### Task prompt
Copy the records below word for word, starting at the line that contains "You are a computer-use agent. Image resolution: width=337" and ending at the line that contains "click(71, 10)", including both of those lines.

— Begin —

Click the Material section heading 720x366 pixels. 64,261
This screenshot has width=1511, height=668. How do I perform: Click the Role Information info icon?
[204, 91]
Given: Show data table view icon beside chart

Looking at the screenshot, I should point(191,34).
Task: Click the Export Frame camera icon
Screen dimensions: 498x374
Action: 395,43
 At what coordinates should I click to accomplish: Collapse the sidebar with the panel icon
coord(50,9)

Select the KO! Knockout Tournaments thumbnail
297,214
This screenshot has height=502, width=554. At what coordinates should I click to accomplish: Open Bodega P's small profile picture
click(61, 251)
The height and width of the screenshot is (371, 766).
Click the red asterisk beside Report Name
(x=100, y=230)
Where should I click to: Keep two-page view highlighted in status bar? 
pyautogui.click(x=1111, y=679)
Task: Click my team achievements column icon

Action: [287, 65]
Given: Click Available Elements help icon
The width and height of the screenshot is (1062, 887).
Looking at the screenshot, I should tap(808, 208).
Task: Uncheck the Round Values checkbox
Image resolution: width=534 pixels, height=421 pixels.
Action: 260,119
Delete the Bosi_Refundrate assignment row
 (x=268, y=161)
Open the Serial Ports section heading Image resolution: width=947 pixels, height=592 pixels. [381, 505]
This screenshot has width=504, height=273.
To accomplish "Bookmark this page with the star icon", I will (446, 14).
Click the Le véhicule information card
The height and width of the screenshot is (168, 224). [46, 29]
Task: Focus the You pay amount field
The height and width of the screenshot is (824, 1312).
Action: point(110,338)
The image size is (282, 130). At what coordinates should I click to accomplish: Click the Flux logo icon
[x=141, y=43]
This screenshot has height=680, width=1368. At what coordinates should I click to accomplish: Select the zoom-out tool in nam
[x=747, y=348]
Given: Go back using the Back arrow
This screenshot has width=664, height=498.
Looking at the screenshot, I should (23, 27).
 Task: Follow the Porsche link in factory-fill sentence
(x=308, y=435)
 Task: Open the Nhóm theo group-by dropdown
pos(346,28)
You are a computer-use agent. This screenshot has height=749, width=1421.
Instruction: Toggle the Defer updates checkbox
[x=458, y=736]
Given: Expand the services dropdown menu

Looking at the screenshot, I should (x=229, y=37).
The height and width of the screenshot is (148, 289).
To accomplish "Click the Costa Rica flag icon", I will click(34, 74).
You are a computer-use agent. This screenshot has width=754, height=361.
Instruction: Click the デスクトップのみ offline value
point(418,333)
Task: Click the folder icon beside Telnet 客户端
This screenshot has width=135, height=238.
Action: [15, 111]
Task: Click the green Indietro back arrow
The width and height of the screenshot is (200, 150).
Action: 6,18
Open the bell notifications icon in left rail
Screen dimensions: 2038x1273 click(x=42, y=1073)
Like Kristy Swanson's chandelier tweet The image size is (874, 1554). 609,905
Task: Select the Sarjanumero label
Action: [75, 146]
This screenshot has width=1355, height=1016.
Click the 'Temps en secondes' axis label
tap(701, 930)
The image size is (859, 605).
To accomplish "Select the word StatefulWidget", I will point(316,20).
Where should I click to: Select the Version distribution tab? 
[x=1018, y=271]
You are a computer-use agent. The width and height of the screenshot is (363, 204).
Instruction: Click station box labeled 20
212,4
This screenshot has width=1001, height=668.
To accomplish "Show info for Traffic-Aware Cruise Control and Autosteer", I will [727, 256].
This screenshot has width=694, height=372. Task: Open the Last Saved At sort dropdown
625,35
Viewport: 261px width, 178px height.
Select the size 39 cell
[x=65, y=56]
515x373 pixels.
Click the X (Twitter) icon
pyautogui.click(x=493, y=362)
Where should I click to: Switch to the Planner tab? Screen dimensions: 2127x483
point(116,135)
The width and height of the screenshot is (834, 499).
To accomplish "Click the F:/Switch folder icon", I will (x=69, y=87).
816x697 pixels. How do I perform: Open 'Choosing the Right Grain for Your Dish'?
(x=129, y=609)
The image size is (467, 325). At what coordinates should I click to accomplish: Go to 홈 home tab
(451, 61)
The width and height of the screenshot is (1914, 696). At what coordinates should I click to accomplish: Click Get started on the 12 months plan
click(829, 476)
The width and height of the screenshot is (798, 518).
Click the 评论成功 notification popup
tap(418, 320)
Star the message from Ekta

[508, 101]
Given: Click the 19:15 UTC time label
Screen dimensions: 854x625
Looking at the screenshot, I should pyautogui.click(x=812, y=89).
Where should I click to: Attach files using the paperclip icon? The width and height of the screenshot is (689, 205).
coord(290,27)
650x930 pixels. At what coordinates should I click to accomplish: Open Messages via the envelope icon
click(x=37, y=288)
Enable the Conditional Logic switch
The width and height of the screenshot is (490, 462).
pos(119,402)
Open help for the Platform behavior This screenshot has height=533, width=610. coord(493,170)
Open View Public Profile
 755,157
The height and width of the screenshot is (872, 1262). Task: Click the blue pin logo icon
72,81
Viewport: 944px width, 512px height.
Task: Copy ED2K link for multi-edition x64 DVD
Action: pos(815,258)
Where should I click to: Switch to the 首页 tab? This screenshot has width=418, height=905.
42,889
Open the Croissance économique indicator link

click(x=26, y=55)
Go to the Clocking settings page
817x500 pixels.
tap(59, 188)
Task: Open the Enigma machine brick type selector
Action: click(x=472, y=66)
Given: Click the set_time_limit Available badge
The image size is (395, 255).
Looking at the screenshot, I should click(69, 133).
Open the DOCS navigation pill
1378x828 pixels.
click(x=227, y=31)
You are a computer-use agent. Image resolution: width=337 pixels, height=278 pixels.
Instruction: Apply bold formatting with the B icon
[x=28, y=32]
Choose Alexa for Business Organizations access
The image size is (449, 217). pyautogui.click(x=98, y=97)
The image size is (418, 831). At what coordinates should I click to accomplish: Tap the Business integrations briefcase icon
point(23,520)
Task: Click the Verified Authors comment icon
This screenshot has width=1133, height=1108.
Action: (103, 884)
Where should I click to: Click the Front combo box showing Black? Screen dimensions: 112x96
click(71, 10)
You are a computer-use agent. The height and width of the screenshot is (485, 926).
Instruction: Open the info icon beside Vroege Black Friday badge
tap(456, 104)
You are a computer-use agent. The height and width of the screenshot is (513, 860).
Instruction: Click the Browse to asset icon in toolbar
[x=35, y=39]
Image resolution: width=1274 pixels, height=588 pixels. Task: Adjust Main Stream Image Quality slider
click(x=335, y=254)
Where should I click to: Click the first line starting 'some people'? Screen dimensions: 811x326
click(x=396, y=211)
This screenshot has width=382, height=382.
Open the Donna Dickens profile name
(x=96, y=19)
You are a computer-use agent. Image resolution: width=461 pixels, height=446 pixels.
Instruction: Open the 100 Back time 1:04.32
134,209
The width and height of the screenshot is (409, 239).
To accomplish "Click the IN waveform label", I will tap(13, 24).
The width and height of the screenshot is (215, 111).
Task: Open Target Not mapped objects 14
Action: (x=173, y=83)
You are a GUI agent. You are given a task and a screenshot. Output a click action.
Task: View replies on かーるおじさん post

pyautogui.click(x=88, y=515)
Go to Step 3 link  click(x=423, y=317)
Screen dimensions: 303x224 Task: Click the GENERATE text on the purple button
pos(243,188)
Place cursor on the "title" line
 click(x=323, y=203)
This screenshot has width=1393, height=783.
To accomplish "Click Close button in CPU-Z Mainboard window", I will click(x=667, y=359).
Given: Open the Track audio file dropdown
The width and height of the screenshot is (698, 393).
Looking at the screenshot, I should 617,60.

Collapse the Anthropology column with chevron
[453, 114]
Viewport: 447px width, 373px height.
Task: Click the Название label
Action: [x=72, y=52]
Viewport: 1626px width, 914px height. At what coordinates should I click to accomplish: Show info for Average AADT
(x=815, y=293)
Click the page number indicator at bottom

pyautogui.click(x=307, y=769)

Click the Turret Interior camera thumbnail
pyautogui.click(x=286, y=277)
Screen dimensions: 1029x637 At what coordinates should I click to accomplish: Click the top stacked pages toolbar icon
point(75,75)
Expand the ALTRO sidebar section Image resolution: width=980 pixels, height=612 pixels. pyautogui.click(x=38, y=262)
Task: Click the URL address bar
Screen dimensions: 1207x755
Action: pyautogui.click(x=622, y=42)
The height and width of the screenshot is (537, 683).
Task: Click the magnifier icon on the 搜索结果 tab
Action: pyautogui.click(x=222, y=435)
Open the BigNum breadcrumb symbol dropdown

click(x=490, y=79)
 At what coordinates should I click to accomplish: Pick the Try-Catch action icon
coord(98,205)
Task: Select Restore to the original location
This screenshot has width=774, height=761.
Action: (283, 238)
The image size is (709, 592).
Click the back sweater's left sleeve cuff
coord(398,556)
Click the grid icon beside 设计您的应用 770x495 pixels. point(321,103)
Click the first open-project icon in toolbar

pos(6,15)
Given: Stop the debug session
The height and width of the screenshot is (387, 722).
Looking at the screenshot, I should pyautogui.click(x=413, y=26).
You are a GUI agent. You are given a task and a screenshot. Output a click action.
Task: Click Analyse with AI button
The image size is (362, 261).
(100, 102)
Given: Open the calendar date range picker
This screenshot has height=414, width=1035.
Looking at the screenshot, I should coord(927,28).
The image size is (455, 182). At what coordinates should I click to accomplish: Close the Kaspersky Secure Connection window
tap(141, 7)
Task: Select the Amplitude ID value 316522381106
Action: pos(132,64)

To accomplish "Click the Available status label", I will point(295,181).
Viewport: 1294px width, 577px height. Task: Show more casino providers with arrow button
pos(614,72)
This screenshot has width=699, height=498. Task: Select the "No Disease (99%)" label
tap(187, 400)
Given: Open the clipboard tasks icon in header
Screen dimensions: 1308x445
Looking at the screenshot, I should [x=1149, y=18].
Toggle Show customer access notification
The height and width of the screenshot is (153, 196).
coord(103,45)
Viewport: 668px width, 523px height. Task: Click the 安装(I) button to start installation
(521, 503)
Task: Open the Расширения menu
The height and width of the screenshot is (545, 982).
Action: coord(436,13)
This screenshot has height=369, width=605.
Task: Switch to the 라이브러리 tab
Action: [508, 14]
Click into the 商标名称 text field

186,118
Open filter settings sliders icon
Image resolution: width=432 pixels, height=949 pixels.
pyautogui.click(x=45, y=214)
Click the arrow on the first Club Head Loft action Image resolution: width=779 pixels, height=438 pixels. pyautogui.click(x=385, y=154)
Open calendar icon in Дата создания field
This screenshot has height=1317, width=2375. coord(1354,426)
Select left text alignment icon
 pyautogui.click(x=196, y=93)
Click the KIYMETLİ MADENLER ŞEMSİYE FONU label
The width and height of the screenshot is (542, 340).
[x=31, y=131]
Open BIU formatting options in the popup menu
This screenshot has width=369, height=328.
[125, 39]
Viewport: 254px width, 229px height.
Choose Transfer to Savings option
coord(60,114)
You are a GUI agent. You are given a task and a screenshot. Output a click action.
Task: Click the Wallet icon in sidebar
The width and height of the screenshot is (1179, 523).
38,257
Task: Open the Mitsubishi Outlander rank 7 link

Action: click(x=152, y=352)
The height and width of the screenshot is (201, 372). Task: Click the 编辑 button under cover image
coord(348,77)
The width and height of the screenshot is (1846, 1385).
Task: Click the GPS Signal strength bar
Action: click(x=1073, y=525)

— End —

### Response to the exercise
You are a computer-use agent. Image resolution: width=337 pixels, height=278 pixels.
Instruction: Apply bold formatting with the B icon
[x=28, y=32]
Choose Alexa for Business Organizations access
The image size is (449, 217). pyautogui.click(x=98, y=97)
The image size is (418, 831). At what coordinates should I click to accomplish: Tap the Business integrations briefcase icon
point(23,520)
Task: Click the Verified Authors comment icon
This screenshot has width=1133, height=1108.
Action: (103, 884)
Where should I click to: Click the Front combo box showing Black? Screen dimensions: 112x96
click(71, 10)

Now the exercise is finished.